* **PROVIDED DATA**
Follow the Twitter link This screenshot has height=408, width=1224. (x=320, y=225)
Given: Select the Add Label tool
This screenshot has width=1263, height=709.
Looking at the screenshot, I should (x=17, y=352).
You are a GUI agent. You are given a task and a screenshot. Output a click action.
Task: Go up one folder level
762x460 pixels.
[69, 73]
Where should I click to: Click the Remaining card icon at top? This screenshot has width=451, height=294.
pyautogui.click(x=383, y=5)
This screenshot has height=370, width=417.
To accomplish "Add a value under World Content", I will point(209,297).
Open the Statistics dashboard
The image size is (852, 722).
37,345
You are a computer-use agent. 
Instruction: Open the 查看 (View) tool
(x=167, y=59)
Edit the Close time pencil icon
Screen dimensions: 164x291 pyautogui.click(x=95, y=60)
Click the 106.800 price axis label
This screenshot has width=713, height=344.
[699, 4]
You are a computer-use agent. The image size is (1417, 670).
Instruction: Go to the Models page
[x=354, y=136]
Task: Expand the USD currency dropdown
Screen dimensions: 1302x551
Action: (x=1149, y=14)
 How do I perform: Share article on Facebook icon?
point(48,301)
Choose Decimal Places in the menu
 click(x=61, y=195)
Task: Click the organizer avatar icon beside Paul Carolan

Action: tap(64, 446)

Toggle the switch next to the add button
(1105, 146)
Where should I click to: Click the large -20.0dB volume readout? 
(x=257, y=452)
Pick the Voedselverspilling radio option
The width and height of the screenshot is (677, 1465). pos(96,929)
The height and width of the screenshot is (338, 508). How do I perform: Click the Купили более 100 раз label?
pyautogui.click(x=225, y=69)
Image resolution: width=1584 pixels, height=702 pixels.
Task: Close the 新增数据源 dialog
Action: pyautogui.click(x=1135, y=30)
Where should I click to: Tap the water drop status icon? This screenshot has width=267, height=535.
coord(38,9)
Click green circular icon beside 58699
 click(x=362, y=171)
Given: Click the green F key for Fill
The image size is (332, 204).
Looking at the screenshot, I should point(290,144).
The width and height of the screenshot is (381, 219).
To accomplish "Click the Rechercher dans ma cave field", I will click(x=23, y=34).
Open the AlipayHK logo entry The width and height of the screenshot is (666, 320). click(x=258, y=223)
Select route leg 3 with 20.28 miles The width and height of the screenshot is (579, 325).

* **TASK ITEM**
Reproduce each of the records word for word.

* **WRITTEN SOLUTION**
Follow the Twitter link This screenshot has height=408, width=1224. (x=320, y=225)
Given: Select the Add Label tool
This screenshot has width=1263, height=709.
Looking at the screenshot, I should (x=17, y=352).
You are a GUI agent. You are given a task and a screenshot. Output a click action.
Task: Go up one folder level
762x460 pixels.
[69, 73]
Where should I click to: Click the Remaining card icon at top? This screenshot has width=451, height=294.
pyautogui.click(x=383, y=5)
This screenshot has height=370, width=417.
To accomplish "Add a value under World Content", I will point(209,297).
Open the Statistics dashboard
The image size is (852, 722).
37,345
You are a computer-use agent. 
Instruction: Open the 查看 (View) tool
(x=167, y=59)
Edit the Close time pencil icon
Screen dimensions: 164x291 pyautogui.click(x=95, y=60)
Click the 106.800 price axis label
This screenshot has width=713, height=344.
[699, 4]
You are a computer-use agent. The image size is (1417, 670).
Instruction: Go to the Models page
[x=354, y=136]
Task: Expand the USD currency dropdown
Screen dimensions: 1302x551
Action: (x=1149, y=14)
 How do I perform: Share article on Facebook icon?
point(48,301)
Choose Decimal Places in the menu
 click(x=61, y=195)
Task: Click the organizer avatar icon beside Paul Carolan

Action: tap(64, 446)

Toggle the switch next to the add button
(1105, 146)
Where should I click to: Click the large -20.0dB volume readout? 
(x=257, y=452)
Pick the Voedselverspilling radio option
The width and height of the screenshot is (677, 1465). pos(96,929)
The height and width of the screenshot is (338, 508). How do I perform: Click the Купили более 100 раз label?
pyautogui.click(x=225, y=69)
Image resolution: width=1584 pixels, height=702 pixels.
Task: Close the 新增数据源 dialog
Action: pyautogui.click(x=1135, y=30)
Where should I click to: Tap the water drop status icon? This screenshot has width=267, height=535.
coord(38,9)
Click green circular icon beside 58699
 click(x=362, y=171)
Given: Click the green F key for Fill
The image size is (332, 204).
Looking at the screenshot, I should point(290,144).
The width and height of the screenshot is (381, 219).
To accomplish "Click the Rechercher dans ma cave field", I will click(x=23, y=34).
Open the AlipayHK logo entry The width and height of the screenshot is (666, 320). click(x=258, y=223)
Select route leg 3 with 20.28 miles The width and height of the screenshot is (579, 325).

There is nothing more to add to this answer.